Organization Ruleset

Definition of an Organization Ruleset, the following properties are supported:

Key	Value	Description	Notes
include_repo_names	list[RepoNameMatcher]	List of names or patterns to include matching repositories
exclude_repo_names	list[RepoNameMatcher]	List of names or patterns to exclude matching repositories
protect_repo_names	boolean	If enabled, target repositories can only be renamed by those with bypass permission
name	string	The name of this repository ruleset
target	string	The target of this ruleset	Possible values are `branch`, `tag` or `push`
enforcement	string	The enforcement status of this ruleset	Possible values are `active`, `disabled` or `evaluate` (`evaluate` only available when enterprise billing is enabled)
bypass_actors	list[BypassActor]	List of actors able to bypass this ruleset
include_refs	list[RefMatcher]	List of refs or patterns to include matching branches
exclude_refs	list[RefMatcher]	List of refs or patterns to exclude matching branches
allows_creations	boolean	If disabled, only allows users with bypass permission to create matching refs
allows_deletions	boolean	If disabled, only allows users with bypass permission to delete matching refs
allows_updates	boolean	If disabled, only allows users with bypass permission to push matching refs
allows_force_pushes	boolean	If disabled, only allows users with bypass permission to force push matching refs
required_status_checks	StatusCheckSettings or null	If specified, status checks must pass before branches can be merged into a matching branch
requires_commit_signatures	boolean	If enabled, commits pushed to matching branches must have verified signatures
requires_linear_history	boolean	If enabled, prevent merge commits from being pushed to matching branches
requires_deployments	boolean	If enabled, environments must be successfully deployed to before branches can be merged into a matching branch
required_deployment_environments	list[string]	List of environments that must be successfully deployed to before branches can be merged	Only taken into account when `requires_deployments` is enabled
required_pull_request	PullRequestSettings or null	If specified, requires a pull request before merging.

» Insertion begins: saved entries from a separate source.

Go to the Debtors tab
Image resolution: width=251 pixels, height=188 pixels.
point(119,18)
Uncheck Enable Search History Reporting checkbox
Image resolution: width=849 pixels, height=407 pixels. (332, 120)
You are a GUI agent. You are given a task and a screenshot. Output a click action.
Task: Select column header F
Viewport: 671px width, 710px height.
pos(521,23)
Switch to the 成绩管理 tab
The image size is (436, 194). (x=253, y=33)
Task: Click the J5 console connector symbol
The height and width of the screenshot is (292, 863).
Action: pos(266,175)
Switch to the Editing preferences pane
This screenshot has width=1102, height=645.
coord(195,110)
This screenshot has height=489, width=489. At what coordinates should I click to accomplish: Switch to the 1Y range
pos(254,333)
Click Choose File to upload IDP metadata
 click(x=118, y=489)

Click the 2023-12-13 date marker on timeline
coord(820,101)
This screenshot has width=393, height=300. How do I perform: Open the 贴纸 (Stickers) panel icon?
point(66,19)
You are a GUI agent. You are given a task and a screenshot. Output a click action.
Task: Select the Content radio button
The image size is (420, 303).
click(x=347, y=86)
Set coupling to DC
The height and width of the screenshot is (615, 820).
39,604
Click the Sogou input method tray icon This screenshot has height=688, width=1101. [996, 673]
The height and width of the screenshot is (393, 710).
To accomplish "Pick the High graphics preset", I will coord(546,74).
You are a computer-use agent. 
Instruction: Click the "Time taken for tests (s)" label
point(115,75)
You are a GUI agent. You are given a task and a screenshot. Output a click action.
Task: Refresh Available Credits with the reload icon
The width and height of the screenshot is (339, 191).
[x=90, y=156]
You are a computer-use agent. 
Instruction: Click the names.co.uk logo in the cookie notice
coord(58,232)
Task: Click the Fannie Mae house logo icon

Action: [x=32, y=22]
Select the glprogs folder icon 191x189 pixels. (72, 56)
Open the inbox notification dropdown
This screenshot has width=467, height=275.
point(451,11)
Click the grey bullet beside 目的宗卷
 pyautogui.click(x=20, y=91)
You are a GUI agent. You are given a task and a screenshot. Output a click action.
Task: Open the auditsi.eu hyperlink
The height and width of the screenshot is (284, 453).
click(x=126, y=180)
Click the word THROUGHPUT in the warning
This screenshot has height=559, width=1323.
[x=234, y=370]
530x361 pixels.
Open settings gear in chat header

All commits must be made to a non-protected branch and submitted via a pull request before they can be merged into matching branches
required_merge_queue	MergeQueueSettings or null	If specified, merges must be performed via a merge queue

Rulesets can be used for use-cases (e.g. to support auto merging of pull requests) that can not be modelled with Branch Protection Rules:

define a set of required status checks
define a set of users that can bypass pull requests

Branch Protection Rules always consider the required status checks, even when directly pushing to the branch, e.g. when no pull request is required, or you can push due to a bypass allowance. This can be modelled with Rulesets though, as the bypass actors as defined for a Ruleset are taken into account for all settings (except allows_force_pushes), while the bypass allowance for Branch Protection Rules only apply for pull requests in general.

Jsonnet Function¶

orgs.newOrgRuleset('<name>') {
  <key>: <value>
}

Embedded Models¶

Status Check Settings¶

Key	Value	Description	Notes
do_not_enforce_on_create	boolean	If enabled, allow repositories and branches to be created if a check would otherwise prohibit it
strict	boolean	If enabled, pull requests targeting a matching branch must have been tested with the latest code	This setting will not take effect unless at least one status check is enabled
status_checks	list[StatusCheck]	List of status checks that must succeed before branches can be merged

Jsonnet Function¶

orgs.newStatusChecks() {
  <key>: <value>
}

Pull Request Settings¶

Key	Value	Description	Notes
required_approving_review_count	integer	The number or approvals required before a pull request can be merged	Allowed values in the range [0, 10]
dismisses_stale_reviews	boolean	If enabled, dismiss approved reviews automatically when a new commit is pushed
requires_code_owner_review	boolean	If enabled, require an approved review in pull requests including files with a designated code owner
requires_last_push_approval	boolean	Whether the most recent push must be approved by someone other than the person who pushed it
requires_review_thread_resolution	boolean	If enabled, all conversations on code must be resolved before a pull request can be merged into a matching branch

Jsonnet Function¶

orgs.newPullRequest() {
  <key>: <value>
}

Merge Queue Settings¶

Key	Value	Description	Notes
merge_method	string	Method to use when merging changes from queued pull requests	Possible values are `MERGE`, `SQUASH` or `REBASE`
build_concurrency	integer	Limit the number of queued pull requests requesting checks and workflow runs at the same time	Must be in non-negative number
min_group_size	integer	The minimum number of PRs that will be merged together in a group	Must be in non-negative number
max_group_size	integer	The maximum number of PRs that will be merged together in a group	Must be in non-negative number
wait_time_for_minimum_group_size	integer	The time in minutes the merge queue should wait after the first PR is added to the queue for the minimum group size to be met. After this time has elapsed, the minimum group size will be ignored and a smaller group will be merged	Must be in non-negative number
status_check_timeout	integer	Maximum time in minutes for a required status check to report a conclusion. After this much time has elapsed, checks that have not reported a conclusion will be assumed to have failed	Must be in non-negative number
requires_all_group_entries_to_pass_required_checks	boolean	When this setting is disabled, only the commit at the head of the merge group, i.e. the commit containing changes from all of the PRs in the group, must pass its required checks to merge

Jsonnet Function¶

orgs.newMergeQueue() {
  <key>: <value>
}

Validation rules¶

setting enforcement to evaluate for an organization on a non enterprise plan triggers an error
setting target must be one of branch, tag or push, any other value triggers an error

Example usage¶

The following ruleset would basically prevent force-pushes for the default branch of all repositories of the eclipse-csi GitHub organization:

jsonnet

orgs.newOrg('eclipse-csi') {
  ...
  rulesets: [
    orgs.newOrgRuleset('main') {
      include_repo_names: [
        "~ALL"
      ],
      include_refs+: [
        "~DEFAULT_BRANCH"
      ],
      required_pull_request: null,
      required_status_checks: null,
    },
  ],
}